The Saskatoon Police Department, after breaking down possible costs related to the legalization of cannabis expected later this summer, determined that the first year of such an undertaking will cost the police service approximately $500,000 more. That number was arrived at by calculating everything from training and extra hours put in by staff to check stops, Drug Detection K-9 and roadside screening devices. The service does indicate that many costs are unknown such as additional investigational staff or the costs of patrol calls for service.
Now in Regina, that city used a model other police agencies have used to forecast costs associated with legalizing cannabis which means anticipating additional expenses in the first year to be between 1.6 per cent and 2.2 per cent of the police force’s operating budget. That would mean Regina Police Service estimate of costs would be between 1.2 million and 1.8 million dollars annually.
Saskatoon Police chief Troy Cooper says their estimate is lower partly because of what has been reported as an expense and when. For instance, the Regina estimate includes training that has already happened, whereas Saskatoon’s estimate doesn’t. He adds the soft cost of not having an officer available to do their regular shift while they are away on training is also not included in the estimate.

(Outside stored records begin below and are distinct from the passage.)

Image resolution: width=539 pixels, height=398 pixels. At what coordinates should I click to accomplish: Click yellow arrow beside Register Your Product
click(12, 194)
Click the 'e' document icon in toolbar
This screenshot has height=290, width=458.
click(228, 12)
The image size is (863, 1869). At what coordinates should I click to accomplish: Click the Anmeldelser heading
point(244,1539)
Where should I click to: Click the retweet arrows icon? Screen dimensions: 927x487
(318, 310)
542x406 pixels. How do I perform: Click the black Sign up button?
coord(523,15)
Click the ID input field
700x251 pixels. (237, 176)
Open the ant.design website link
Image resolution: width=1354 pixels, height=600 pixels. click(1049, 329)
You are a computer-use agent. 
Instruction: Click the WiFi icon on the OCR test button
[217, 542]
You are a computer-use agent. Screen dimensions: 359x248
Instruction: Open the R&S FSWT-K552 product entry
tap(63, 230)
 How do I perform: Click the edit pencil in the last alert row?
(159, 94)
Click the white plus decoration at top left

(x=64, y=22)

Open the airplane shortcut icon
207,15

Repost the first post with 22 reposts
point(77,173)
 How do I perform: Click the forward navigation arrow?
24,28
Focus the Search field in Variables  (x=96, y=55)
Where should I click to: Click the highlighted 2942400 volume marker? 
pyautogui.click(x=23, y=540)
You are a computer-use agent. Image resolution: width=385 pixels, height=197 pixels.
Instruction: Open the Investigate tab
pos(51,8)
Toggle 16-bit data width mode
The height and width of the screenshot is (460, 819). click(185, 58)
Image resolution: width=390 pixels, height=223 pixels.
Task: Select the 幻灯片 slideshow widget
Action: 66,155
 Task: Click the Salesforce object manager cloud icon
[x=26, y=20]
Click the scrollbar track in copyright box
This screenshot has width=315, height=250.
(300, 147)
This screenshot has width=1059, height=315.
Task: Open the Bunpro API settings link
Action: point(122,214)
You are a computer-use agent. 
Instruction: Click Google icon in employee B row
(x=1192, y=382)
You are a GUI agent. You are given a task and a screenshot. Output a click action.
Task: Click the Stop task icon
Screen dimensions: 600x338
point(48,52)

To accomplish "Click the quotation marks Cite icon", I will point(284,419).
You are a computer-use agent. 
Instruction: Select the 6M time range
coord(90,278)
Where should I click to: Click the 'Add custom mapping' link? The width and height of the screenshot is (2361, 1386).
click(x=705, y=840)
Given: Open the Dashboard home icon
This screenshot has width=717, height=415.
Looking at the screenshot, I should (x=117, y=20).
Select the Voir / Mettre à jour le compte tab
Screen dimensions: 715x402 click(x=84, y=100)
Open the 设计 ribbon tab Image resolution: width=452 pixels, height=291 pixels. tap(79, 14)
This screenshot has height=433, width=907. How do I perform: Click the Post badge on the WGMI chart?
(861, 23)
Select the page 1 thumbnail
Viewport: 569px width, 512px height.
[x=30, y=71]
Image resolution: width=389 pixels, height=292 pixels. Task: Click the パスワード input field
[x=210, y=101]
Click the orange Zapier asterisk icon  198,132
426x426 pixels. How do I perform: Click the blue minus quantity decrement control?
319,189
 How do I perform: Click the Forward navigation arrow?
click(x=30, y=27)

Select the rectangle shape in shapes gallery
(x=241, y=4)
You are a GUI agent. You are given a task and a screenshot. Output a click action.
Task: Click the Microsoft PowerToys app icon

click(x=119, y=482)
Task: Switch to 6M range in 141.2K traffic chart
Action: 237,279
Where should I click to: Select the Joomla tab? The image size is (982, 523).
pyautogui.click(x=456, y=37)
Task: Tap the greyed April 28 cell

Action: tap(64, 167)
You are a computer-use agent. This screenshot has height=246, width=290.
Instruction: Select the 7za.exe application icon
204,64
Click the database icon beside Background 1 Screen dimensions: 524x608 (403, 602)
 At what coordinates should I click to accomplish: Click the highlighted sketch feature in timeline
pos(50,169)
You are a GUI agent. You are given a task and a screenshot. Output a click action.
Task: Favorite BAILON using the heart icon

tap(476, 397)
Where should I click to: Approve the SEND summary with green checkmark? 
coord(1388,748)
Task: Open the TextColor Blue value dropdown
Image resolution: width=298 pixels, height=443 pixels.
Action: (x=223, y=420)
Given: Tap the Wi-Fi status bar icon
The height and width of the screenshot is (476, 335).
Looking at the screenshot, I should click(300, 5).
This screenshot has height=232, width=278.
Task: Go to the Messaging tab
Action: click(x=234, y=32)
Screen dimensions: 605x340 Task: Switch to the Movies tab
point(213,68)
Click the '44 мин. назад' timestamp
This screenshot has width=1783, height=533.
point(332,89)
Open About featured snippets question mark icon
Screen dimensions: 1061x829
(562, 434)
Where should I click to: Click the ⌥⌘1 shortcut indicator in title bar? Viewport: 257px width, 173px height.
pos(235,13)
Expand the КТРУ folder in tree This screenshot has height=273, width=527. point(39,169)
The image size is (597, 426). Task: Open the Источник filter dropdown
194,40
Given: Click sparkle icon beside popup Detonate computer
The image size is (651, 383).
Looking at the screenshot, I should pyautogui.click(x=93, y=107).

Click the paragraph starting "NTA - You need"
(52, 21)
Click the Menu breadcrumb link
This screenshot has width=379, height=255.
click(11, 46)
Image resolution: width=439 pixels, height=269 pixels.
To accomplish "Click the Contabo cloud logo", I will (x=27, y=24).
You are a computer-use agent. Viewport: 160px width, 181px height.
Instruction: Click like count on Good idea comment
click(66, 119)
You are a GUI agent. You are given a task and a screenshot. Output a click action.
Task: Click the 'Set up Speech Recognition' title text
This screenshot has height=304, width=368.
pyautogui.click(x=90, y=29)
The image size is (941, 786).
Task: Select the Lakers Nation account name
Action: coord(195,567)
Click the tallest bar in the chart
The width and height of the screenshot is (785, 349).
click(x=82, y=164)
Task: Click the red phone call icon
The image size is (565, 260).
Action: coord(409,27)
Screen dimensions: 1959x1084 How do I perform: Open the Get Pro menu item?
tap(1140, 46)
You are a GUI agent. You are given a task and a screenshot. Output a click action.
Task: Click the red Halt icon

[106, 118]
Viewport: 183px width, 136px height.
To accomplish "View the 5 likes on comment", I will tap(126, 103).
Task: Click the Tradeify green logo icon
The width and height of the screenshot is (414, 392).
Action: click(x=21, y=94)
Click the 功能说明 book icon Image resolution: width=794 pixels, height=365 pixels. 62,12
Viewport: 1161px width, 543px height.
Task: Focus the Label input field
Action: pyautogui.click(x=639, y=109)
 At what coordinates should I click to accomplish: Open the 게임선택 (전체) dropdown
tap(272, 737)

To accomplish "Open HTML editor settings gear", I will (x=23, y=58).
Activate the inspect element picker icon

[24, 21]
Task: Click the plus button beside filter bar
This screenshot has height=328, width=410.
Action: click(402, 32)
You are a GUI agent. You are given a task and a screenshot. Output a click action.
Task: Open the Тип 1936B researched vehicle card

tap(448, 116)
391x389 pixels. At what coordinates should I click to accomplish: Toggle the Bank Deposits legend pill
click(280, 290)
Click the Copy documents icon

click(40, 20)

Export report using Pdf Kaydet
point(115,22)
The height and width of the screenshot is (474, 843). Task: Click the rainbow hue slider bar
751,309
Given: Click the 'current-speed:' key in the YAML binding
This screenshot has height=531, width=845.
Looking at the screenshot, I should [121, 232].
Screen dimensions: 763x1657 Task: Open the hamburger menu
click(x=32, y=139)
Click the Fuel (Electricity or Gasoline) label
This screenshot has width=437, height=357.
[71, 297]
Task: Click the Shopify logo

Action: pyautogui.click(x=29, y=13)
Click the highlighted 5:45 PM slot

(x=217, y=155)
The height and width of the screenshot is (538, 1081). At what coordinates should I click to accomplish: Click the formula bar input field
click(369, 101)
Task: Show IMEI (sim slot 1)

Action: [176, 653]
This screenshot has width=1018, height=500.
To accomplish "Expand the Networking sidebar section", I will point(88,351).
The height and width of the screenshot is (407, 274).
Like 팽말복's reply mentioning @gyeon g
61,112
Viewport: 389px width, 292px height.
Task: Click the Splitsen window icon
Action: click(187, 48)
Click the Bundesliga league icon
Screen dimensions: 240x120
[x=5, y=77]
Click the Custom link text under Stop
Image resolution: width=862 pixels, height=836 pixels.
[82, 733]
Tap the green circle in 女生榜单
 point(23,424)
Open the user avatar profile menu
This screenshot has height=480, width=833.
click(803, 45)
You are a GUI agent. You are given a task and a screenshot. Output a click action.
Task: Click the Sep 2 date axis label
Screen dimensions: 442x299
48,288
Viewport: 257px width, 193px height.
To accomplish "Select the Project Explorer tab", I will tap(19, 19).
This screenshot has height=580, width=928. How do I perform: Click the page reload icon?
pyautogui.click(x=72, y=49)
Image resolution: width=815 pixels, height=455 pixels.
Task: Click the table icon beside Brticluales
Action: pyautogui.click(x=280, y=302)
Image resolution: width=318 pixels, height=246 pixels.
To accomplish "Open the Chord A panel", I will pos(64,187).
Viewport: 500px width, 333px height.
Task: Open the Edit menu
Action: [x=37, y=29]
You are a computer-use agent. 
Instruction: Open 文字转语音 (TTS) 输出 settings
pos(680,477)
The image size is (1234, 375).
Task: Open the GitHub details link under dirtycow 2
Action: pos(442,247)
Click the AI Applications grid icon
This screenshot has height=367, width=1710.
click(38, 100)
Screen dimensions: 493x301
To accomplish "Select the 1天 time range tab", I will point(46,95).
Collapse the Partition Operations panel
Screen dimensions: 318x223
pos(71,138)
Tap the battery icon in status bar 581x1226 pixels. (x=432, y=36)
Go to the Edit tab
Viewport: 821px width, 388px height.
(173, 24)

One cost that most wouldn’t normally think of deals with the police dogs that are trained to sniff out illicit drugs including marijuana. Once marijuana is legalized, these dogs will still be tracking down marijuana so there may need to be new dogs and new training.
One of the reasons given for legalizing marijuana was to take a bite out of organized crime but Saskatoon Police Chief Troy Cooper says organized crime won’t just disappear. Removing the unregulated and serious competition of organized crime will need a strong law enforcement program, so additional enforcement strategies and personnel may be needed, but at this point the cost and number of additional investigators is unknown.